I’m awake before I open my eyes, and even then I want to deny my consciousness. I want to fall back asleep and be taken away to place that isn’t here. There’s nothing wrong in particular with this place, but there isn’t anything particularly good about it either. As soon as I finally open my pale green eyes and my feet hit the cold wood, I want to cry out in utter agony. The warmth of my sheets is replaced by the everyday frigidness that consumes me everyday. I can’t crawl back into my bed because I have to do things that I couldn’t care less about.

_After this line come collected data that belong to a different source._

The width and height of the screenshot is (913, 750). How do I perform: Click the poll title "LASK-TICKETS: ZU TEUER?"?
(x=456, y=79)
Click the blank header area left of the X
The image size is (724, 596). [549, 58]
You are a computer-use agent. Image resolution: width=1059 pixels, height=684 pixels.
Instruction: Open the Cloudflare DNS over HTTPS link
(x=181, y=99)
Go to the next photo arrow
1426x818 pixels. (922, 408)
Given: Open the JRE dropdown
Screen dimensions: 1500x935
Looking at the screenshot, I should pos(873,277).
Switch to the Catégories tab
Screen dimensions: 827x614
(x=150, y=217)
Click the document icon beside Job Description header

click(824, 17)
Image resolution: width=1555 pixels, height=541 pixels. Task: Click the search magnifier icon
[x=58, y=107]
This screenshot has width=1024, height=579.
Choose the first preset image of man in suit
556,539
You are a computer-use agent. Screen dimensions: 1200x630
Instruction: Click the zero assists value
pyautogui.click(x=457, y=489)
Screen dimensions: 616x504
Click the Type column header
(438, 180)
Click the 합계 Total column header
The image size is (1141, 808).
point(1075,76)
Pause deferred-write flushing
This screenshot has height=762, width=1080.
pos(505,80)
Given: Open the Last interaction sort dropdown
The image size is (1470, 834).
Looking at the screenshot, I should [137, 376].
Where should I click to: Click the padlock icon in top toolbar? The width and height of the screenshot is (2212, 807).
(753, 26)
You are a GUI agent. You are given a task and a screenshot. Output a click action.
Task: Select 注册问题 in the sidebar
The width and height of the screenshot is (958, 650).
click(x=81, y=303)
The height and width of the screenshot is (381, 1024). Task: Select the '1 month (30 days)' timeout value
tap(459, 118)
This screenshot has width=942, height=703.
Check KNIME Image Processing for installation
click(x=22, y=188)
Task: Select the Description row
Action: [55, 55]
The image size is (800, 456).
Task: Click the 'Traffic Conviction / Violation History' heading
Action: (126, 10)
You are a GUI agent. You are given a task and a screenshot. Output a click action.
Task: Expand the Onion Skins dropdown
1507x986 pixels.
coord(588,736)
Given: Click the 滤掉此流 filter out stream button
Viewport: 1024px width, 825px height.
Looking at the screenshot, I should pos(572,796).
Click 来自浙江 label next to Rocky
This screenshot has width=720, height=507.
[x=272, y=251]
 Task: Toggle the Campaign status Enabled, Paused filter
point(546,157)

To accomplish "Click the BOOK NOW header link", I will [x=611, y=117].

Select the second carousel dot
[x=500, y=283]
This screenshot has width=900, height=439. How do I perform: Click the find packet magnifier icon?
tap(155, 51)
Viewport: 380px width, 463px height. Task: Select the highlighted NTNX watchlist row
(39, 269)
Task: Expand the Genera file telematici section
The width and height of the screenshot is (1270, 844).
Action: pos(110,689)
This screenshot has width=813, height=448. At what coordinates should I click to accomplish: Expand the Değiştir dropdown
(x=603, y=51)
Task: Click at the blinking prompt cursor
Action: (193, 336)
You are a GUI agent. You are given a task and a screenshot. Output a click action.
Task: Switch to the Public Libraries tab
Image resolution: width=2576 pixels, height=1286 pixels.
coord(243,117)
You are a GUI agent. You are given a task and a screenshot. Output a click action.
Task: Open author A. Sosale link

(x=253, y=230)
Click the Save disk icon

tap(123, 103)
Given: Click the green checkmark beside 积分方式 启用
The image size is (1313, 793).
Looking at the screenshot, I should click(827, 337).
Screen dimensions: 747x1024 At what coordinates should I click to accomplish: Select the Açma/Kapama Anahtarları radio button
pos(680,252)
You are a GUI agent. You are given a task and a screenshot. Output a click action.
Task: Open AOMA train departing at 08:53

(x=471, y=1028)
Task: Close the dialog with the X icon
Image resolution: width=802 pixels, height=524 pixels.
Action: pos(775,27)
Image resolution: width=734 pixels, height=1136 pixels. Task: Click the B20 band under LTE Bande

Sometimes when I am brushing my hair or just adjusting my face I start to get a headache because I don’t want to look at myself in the mirror. I won’t look back into my eyes because a stranger will be staring back at me, and this scares me. So I just turn away and pull on my stiff jeans and old sweatshirt, push back the fears of the day to come and move forward.

I wander the rooms of this house, which I can’t call home, until I make it far enough to the breakfast table. My breakfast tastes bland and looks bland. I sit there crushing it in my mouth to swallow it. Swallowing food becomes harder and harder with every bite. I swallow a vitamin and try to choke back the tears along with the vitamin as much as I possibly can. I thank my mother for the breakfast with no reply.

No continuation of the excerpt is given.